The problem we will be looking at is in Chapter VS, M11.

Let V be the set in C2 with the usual vector addition, but with scalar multiplication defined by: \[ \alpha \begin{bmatrix} x \\ y \end{bmatrix}=\begin{bmatrix} \alpha y \\ \alpha x\end{bmatrix} \]

Determine whether or not V is a vector space with these operations.

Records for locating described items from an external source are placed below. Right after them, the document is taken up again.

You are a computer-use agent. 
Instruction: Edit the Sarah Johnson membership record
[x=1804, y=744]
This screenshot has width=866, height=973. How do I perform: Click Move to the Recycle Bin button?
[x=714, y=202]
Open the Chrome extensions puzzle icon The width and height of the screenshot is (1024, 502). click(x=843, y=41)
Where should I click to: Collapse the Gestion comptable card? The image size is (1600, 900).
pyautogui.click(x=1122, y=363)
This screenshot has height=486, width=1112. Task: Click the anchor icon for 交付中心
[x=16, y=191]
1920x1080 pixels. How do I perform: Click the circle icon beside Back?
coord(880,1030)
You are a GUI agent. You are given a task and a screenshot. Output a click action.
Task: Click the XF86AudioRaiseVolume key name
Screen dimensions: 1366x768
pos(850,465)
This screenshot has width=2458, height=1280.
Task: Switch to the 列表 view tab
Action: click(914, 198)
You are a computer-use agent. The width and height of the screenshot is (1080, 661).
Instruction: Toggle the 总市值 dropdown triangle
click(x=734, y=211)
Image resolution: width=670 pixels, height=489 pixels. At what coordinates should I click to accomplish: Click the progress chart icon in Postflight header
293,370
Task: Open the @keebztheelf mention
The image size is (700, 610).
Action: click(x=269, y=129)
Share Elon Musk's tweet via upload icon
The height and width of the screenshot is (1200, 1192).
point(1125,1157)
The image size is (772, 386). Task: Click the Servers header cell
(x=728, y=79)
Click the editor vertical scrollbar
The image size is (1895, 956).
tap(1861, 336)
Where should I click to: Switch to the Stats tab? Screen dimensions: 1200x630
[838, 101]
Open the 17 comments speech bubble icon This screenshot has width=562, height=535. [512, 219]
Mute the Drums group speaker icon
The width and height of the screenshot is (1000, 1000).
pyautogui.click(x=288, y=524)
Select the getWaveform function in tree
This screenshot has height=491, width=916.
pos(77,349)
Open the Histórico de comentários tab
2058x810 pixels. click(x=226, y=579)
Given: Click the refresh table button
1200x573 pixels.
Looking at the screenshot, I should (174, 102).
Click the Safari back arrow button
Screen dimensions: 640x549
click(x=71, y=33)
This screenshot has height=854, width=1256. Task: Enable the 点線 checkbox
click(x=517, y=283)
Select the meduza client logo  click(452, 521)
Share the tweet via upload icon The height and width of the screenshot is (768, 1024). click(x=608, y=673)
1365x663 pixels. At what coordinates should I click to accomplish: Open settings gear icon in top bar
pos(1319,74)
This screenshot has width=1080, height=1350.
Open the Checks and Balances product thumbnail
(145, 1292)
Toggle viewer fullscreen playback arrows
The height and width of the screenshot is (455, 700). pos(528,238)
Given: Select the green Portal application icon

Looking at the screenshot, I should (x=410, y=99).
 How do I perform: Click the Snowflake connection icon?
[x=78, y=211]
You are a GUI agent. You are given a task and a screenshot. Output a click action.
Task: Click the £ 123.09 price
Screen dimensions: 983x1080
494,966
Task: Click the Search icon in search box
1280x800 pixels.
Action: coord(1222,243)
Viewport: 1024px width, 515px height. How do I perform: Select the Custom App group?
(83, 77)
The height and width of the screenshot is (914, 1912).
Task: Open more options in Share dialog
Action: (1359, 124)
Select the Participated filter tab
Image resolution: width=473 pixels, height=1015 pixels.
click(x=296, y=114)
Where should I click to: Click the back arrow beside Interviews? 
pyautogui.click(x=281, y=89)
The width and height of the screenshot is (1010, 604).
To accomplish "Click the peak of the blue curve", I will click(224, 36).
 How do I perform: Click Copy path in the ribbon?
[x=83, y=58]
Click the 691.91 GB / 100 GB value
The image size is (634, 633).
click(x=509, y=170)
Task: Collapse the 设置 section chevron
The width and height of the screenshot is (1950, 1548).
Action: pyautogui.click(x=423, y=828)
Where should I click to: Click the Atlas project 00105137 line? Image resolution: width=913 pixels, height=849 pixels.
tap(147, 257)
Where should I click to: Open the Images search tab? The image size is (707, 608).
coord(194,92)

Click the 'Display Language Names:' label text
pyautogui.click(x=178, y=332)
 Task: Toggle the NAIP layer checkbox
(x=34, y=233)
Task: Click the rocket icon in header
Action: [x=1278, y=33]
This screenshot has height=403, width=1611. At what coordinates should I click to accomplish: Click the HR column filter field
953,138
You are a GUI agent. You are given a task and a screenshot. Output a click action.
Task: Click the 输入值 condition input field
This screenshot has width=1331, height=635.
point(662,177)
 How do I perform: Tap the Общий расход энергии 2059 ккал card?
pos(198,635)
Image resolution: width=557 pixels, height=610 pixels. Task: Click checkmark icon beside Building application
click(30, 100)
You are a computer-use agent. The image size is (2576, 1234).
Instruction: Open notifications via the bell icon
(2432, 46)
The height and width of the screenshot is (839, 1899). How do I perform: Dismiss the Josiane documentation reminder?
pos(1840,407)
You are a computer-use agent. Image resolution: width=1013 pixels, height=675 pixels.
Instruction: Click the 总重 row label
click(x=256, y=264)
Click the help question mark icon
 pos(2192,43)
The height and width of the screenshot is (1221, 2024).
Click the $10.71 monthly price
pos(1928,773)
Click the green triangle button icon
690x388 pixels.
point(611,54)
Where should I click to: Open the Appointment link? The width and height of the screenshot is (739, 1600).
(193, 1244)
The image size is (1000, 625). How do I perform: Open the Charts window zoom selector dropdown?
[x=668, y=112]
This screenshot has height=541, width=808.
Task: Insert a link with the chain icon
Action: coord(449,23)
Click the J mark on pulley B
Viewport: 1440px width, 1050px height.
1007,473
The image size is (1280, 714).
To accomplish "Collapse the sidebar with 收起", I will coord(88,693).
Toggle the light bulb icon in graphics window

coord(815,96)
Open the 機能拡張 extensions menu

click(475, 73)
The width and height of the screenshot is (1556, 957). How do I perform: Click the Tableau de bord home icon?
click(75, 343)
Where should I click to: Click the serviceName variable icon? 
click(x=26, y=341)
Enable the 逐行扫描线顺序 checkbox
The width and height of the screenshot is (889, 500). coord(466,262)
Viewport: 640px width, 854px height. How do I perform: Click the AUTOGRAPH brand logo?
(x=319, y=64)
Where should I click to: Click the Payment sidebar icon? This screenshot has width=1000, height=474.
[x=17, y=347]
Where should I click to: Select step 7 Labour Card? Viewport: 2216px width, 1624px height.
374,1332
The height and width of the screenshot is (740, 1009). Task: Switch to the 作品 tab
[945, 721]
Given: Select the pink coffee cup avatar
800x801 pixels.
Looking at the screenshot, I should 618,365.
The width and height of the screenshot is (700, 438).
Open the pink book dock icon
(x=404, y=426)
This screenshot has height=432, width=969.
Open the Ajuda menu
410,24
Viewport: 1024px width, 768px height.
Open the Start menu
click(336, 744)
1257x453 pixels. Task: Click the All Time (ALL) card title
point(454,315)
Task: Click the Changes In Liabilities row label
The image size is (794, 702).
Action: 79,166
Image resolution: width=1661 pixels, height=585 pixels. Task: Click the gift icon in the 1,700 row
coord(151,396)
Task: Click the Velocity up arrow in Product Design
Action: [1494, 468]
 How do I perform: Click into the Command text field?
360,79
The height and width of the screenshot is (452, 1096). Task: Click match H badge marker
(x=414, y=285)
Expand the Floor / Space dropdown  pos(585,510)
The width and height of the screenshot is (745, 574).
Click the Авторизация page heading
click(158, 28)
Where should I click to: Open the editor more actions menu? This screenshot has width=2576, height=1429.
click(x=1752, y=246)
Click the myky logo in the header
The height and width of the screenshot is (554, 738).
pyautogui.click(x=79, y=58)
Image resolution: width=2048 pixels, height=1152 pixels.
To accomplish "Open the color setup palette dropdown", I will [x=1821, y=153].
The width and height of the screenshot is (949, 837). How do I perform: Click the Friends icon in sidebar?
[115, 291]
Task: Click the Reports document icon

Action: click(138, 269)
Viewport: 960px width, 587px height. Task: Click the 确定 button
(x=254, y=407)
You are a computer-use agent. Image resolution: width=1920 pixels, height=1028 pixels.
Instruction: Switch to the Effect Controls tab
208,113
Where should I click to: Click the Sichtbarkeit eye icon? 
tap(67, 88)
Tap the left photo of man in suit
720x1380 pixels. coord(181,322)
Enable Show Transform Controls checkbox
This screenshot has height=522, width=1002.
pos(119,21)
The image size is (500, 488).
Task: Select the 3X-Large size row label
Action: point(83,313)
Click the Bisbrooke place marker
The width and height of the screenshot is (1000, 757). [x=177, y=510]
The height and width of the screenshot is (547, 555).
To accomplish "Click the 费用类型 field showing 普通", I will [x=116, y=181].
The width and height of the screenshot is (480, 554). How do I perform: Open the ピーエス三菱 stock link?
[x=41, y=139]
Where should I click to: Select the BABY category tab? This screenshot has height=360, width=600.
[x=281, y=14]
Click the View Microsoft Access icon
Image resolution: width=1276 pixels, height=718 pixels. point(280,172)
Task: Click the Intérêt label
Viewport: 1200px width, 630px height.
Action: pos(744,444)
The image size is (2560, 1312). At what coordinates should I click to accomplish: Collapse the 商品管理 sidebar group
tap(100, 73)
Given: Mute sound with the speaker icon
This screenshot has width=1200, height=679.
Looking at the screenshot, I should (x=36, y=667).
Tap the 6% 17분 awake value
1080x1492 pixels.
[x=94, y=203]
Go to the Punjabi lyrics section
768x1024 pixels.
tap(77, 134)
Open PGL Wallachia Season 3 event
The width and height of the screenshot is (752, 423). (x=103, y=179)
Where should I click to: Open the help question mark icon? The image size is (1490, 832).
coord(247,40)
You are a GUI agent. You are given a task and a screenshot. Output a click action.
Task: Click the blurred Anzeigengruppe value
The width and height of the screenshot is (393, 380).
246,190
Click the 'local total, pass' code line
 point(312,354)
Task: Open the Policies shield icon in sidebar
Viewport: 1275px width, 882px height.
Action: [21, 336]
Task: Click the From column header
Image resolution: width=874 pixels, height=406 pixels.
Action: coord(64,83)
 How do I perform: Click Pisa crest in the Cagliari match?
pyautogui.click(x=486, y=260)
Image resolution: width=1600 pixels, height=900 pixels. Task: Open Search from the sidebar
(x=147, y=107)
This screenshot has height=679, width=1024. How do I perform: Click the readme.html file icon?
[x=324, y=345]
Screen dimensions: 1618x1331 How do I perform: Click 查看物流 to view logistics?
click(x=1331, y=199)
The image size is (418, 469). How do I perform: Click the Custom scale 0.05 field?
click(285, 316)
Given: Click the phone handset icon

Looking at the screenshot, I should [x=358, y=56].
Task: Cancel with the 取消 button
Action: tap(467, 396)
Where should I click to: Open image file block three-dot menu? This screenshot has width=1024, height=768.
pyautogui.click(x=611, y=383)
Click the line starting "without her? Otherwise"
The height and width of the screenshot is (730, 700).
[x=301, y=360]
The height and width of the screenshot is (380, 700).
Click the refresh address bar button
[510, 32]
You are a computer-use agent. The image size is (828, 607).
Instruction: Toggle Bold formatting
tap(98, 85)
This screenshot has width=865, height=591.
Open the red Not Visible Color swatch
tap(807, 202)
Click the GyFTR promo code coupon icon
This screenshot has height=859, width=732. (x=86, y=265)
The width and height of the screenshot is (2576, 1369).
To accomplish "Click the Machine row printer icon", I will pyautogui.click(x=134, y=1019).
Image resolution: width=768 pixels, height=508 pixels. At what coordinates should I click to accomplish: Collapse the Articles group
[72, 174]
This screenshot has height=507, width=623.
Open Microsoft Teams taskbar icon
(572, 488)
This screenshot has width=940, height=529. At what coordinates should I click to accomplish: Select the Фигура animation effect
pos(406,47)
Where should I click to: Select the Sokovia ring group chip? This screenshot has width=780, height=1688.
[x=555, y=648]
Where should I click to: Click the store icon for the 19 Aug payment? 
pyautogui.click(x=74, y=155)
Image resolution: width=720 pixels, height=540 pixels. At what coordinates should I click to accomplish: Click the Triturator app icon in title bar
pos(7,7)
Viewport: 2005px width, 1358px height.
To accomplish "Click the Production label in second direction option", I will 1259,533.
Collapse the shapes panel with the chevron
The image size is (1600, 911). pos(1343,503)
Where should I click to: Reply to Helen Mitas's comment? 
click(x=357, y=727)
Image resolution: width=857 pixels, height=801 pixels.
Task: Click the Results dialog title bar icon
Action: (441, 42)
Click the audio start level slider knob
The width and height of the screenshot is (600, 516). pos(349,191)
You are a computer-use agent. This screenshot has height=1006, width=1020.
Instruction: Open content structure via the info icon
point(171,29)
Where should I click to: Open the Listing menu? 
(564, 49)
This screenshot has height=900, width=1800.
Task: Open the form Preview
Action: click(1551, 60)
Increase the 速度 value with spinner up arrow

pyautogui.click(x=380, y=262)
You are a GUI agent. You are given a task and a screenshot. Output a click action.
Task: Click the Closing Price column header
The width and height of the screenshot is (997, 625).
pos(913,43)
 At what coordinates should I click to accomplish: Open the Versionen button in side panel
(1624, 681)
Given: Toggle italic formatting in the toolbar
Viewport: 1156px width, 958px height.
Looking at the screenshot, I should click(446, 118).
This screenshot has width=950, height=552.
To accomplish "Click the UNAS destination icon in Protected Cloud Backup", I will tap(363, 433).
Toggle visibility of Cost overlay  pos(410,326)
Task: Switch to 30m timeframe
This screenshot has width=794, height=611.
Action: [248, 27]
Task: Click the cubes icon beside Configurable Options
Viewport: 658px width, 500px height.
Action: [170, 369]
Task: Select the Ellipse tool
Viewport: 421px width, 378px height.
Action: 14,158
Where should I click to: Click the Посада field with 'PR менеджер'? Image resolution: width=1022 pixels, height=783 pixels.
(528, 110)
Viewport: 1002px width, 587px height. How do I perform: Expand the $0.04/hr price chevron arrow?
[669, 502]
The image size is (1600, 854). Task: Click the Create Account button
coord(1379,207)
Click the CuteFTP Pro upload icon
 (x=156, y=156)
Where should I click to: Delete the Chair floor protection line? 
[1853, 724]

Before we proceed with this proof, we need to recall the axioms of a vector space. I really like this particular posting of the axioms. They are easy to follow. http://www.math.uconn.edu/~glaz/math2210f16/Section%20Handouts/sec4_1.pdf

The axioms are as follows:

A vector space is a nonempty set V of objects, called vectors, on which are defined two operations, called addition and multiplication by scalars (real numbers), subject to the ten axioms below. The axioms must hold for all u, v and w in V and for all scalars c and d.

## [1] "1. u . v is in V"
## [1] "2. u + v = v + u"
## [1] "3. (u + v)+ w = u + (v + w)"
## [1] "4. There is a vector (called the zero vector) 0 in V such that u + 0 =  u"
## [1] "5. For each u in V, there is vector -u in V satisfying u + (-u) = 0"
## [1] "6. cu is in V"
## [1] "7. c(u + v) = cu + cv"
## [1] "8. (c + d)u = cu + du"
## [1] "9. (cd)u =c(du)"
## [1] "10. 1u = u"

At it’s core, we want to show that the axioms hold true for our problem. If they hold true, then we can declare that V is indeed a vector space. On the other hand, if we can find a counter example that goes against the axioms, then we can conclude that set V is NOT a vector space. Only one of the axioms needs to fail.

Proof: The way vector V is defined, we can easily find a counter example. Our set V looks a lot like axiom 10. You have some scalar multiplied against u. Lets set our scalar to 1 and choose x=1 and y=2.

\[ \alpha \begin{bmatrix} x \\ y \end{bmatrix}=\begin{bmatrix} \alpha y \\ \alpha x \end{bmatrix}\\ \\ 1\begin{bmatrix} 1 \\ 2 \end{bmatrix}\neq \begin{bmatrix} 1\cdot 2 \\ 1\cdot 1 \end{bmatrix}=\begin{bmatrix} 2 \\ 1 \end{bmatrix}\\ \\ \begin{bmatrix} 1 \\ 2 \end{bmatrix}\neq \begin{bmatrix} 2 \\ 1 \end{bmatrix} \]

By contradiction, we have shown that set V contradicts axiom 10, therefore it is NOT a vector space.